Media blaming progressives for negotiation difficulties
Most coverage evenly divided blame for the delay between the progressive caucus and the moderate elements of the party. However, some sources laid blame primarily on progressives and their attempts to preserve the vital programs the legislation contained, despite months of obstruction from Manchin and Sinema, who sought to dramatically downsize the Biden-backed legislation. When joined with the sparsity of discussion on the substance of the bills, this revealed a larger pattern of disregard some outlets displayed for the immense impact this legislation could have for the American people.
- CNN’s John Berman, co-anchor of New Day, suggested progressives were risking not passing any reconciliation bill to achieve their preferred version of the legislation. He described their “negotiating position” as “if you don't give me what I want, then I won't give me what I want,” adding it was “a tough place to start from but that's where they were.”
- On CNN Newsroom, guest co-anchor Erica Hill said the “progressive Democrats continue to resist fierce pressure from within the caucus,” adding that “the party's far-left wing” was “refusing to pass the bipartisan infrastructure bill.”
- On CNN’s Early Start, co-anchor Laura Jarrett fixated on correspondence from Manchin sent to Majority Leader Chuck Schumer earlier this year in which Manchin proposed limiting the reconciliation bill to $1.5 trillion. Jarrett used this to suggest Manchin had “been pretty clear” about his spending limit and to shift blame to progressives, saying that “we’ve known this number but progressives apparently didn't get the memo on it.”

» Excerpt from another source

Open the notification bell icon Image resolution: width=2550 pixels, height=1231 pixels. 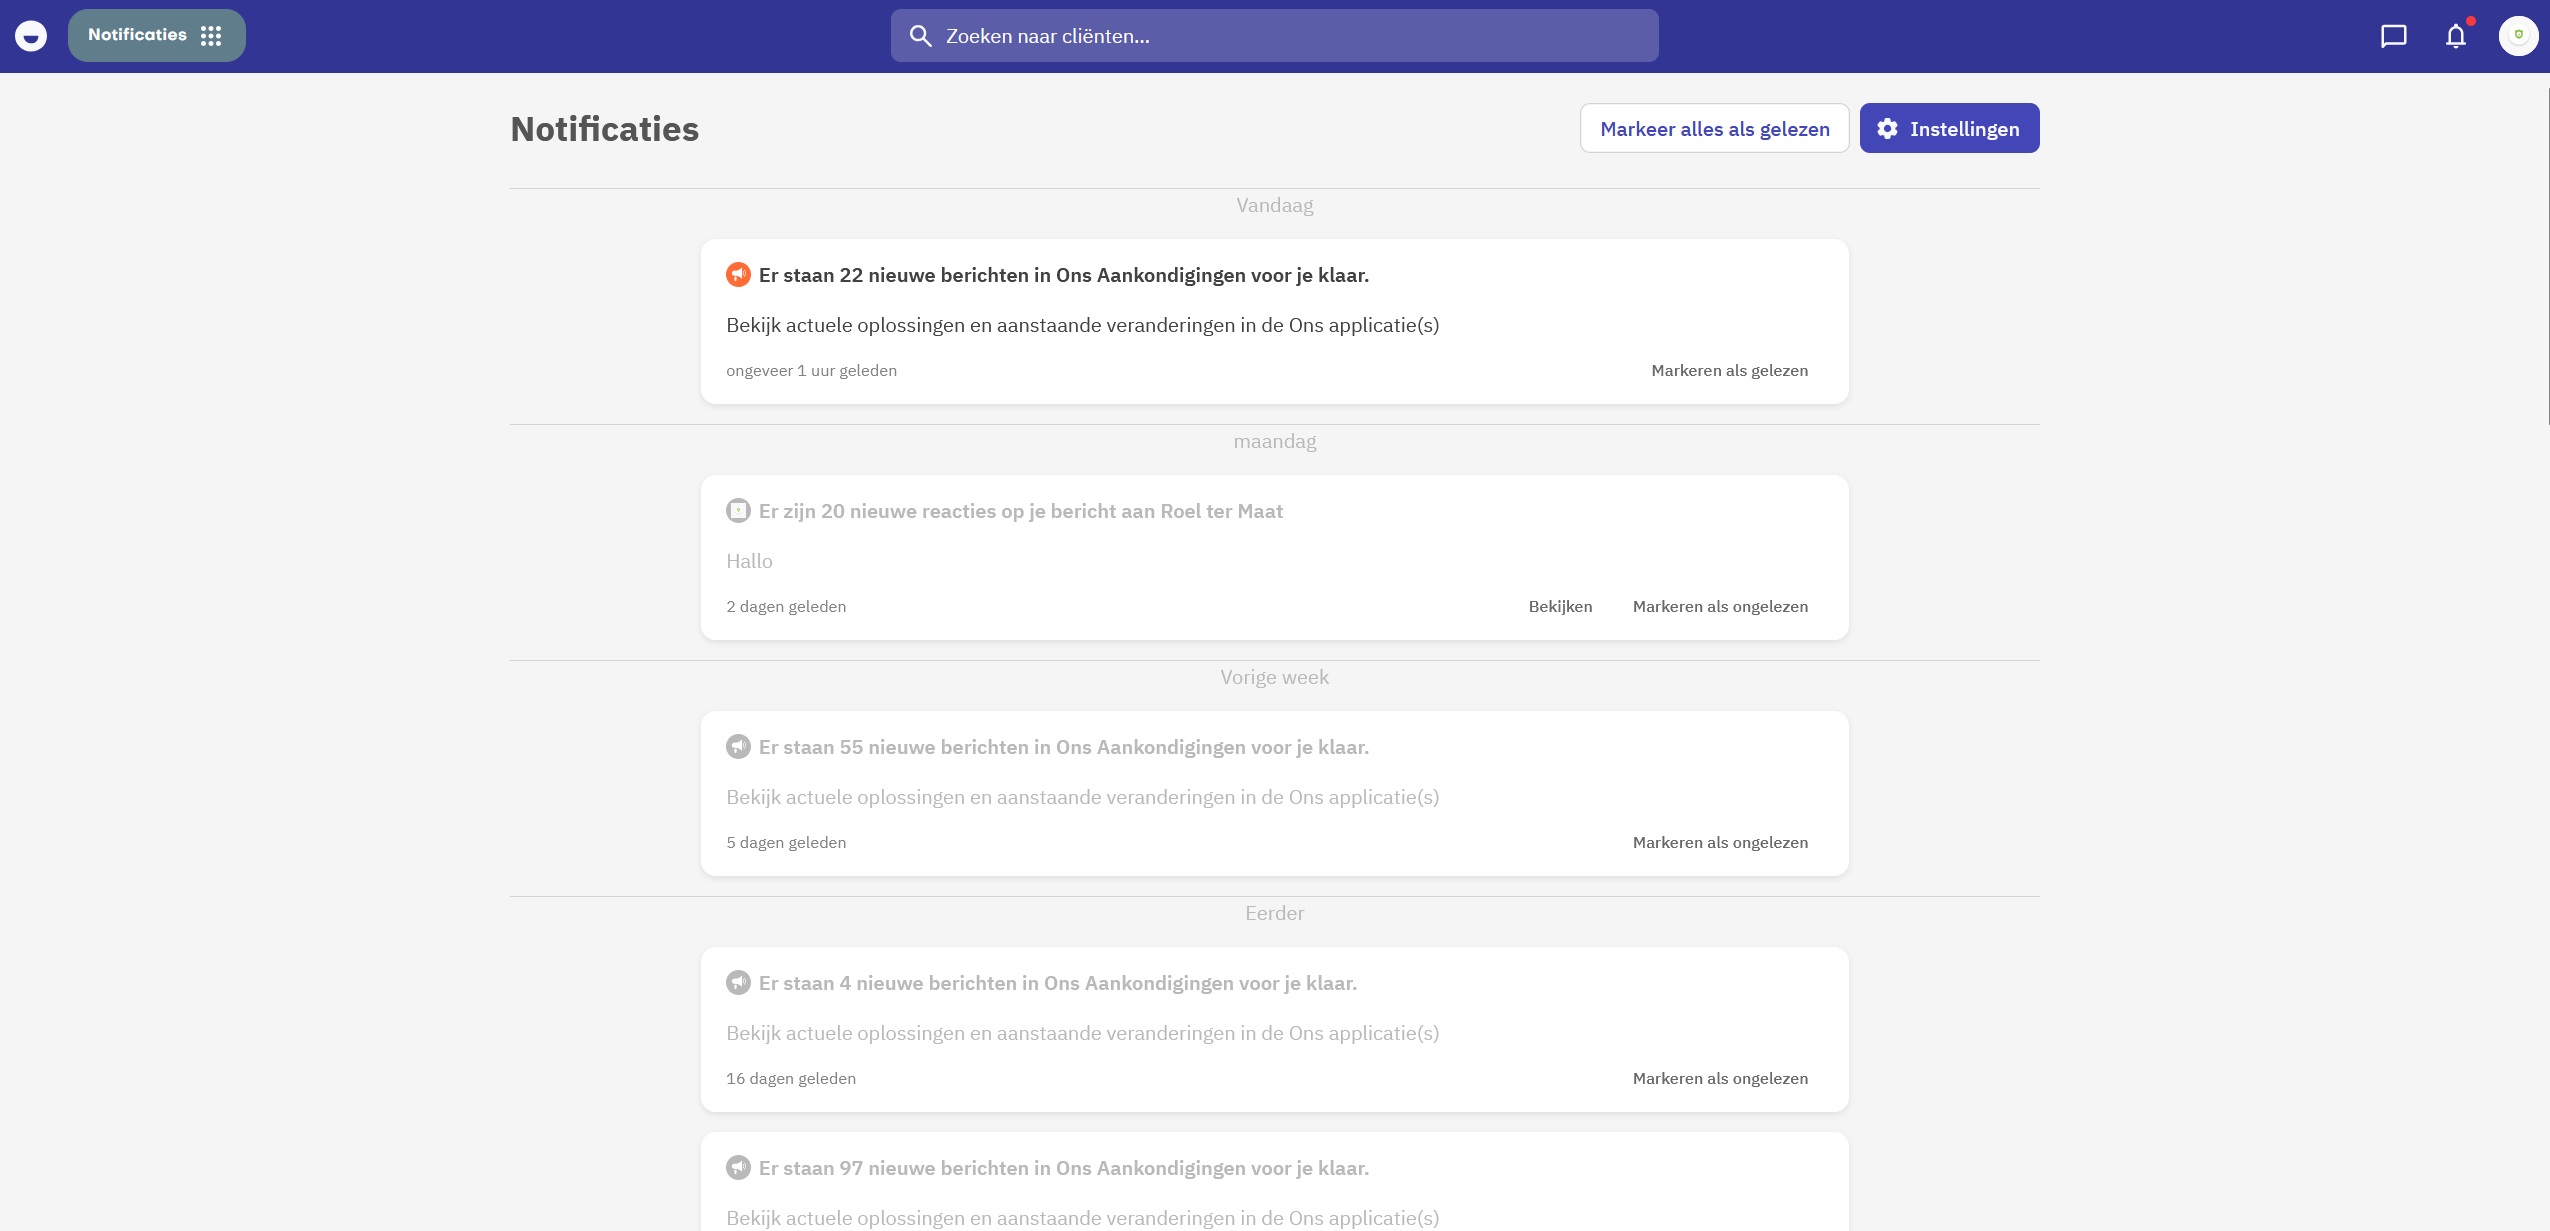2456,36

- Axios ran a glowing article on Sinema, addressing those “trying to bully the wine-drinking triathlete into supporting President Biden's $3.5 trillion budget bill” and publishing her claims that she had made Biden and Schumer “fully aware of [her] priorities, concerns and ideas” prior to negotiations. The article also uncritically ran claims made by Sinema regarding the economic fallout of the bill, including assertions that “increasing the rate on corporations' international profits ... could harm their competitiveness.”

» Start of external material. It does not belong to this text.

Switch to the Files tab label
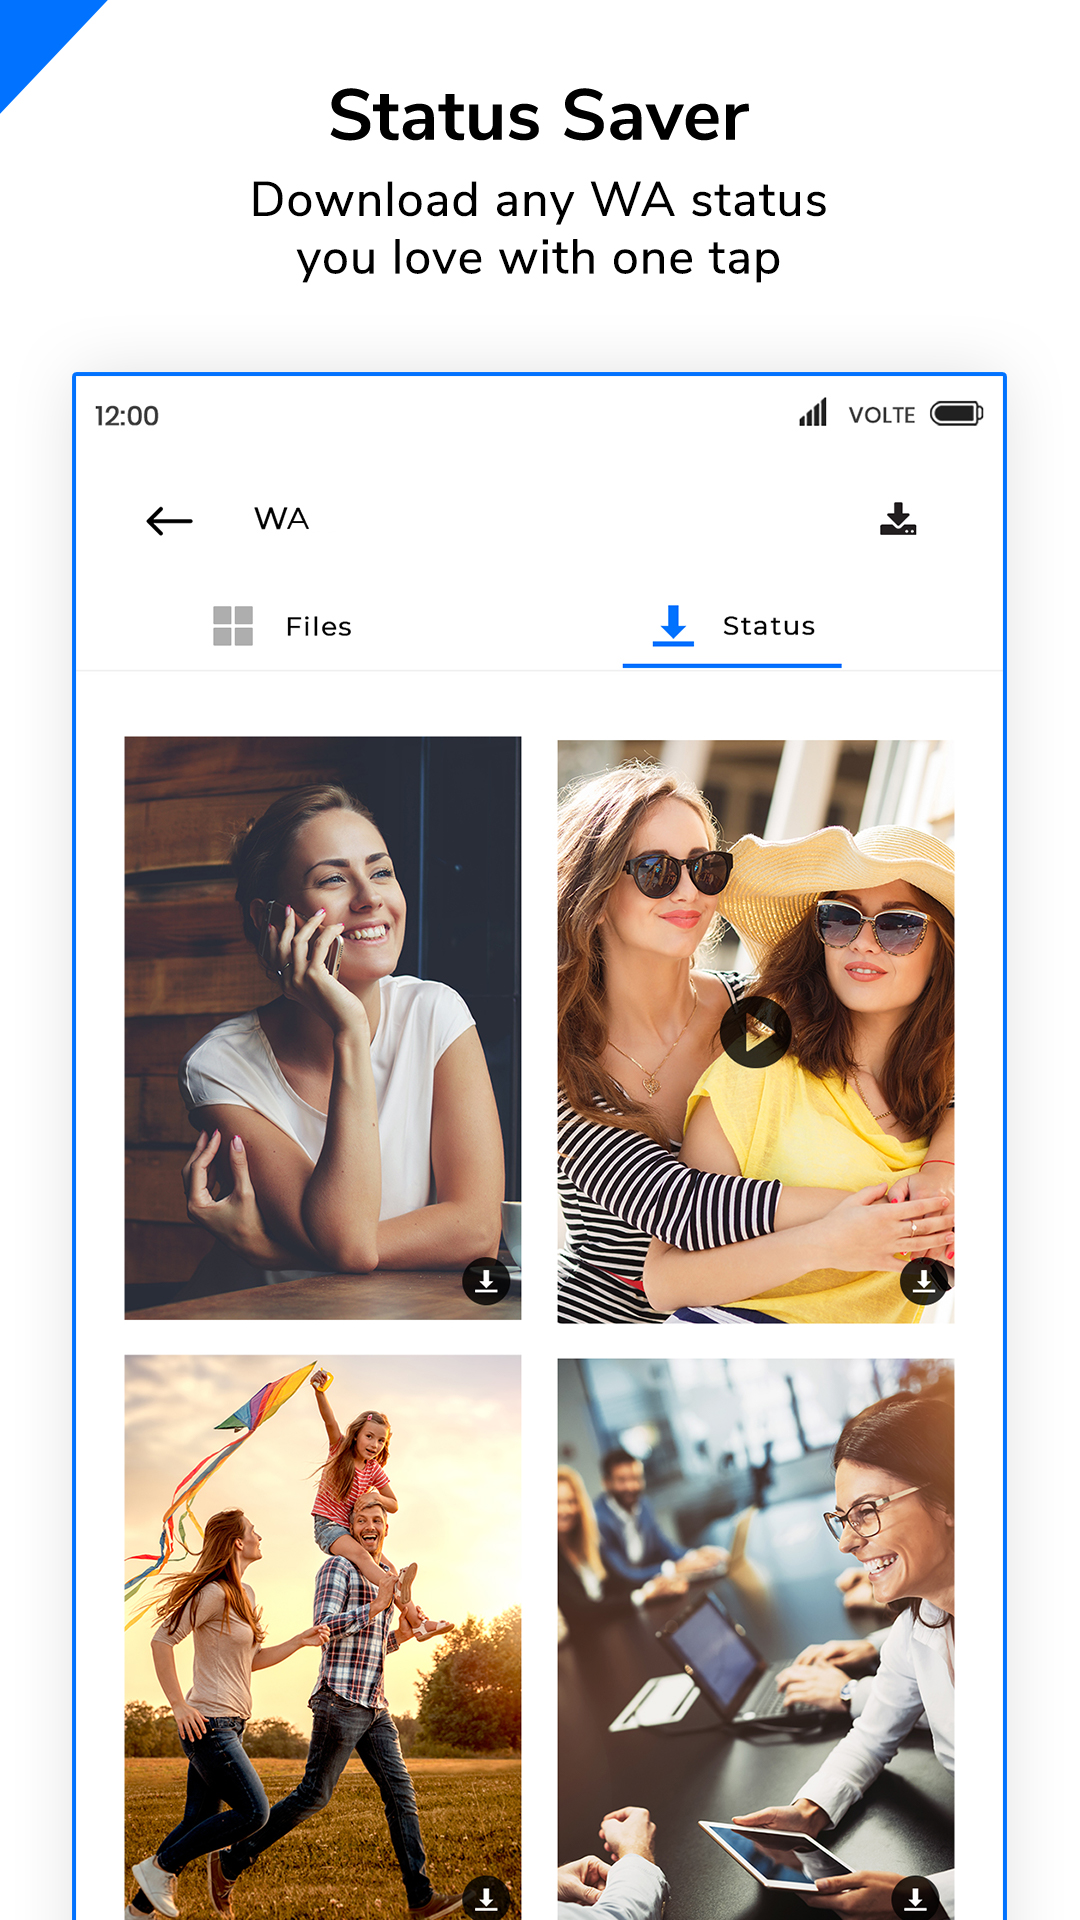The height and width of the screenshot is (1920, 1080). [x=318, y=627]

Taken together, these narratives foreground dramatic political battles and big price tags, while failing to meet the information needs of everyday readers. They center money, rather than people, as the most important consideration in legislative debates. Cost-centered framing portrays provisions of the bill such as universal pre-K, expanded health care coverage, and paid family leave -- which other wealthy countries adopted or exceeded long ago -- as pricey extras, rather than basic rights.
Media coverage exaggerating the importance of the self-imposed September 30 deadline -- and implying that missing it constitutes a disaster for Democrats -- suggests that meeting the arbitrary deadline is more important than preserving the social programs at stake. Meanwhile, narratives that blame progressives for the delayed vote fail to examine why moderate Democrats object to basic social services and environmental programs.
Ultimately, by pushing these narratives about the negotiations, mainstream media missed an opportunity to comprehensively inform their audiences about how the proposed reconciliation bill would impact them, their children, and people across the U.S.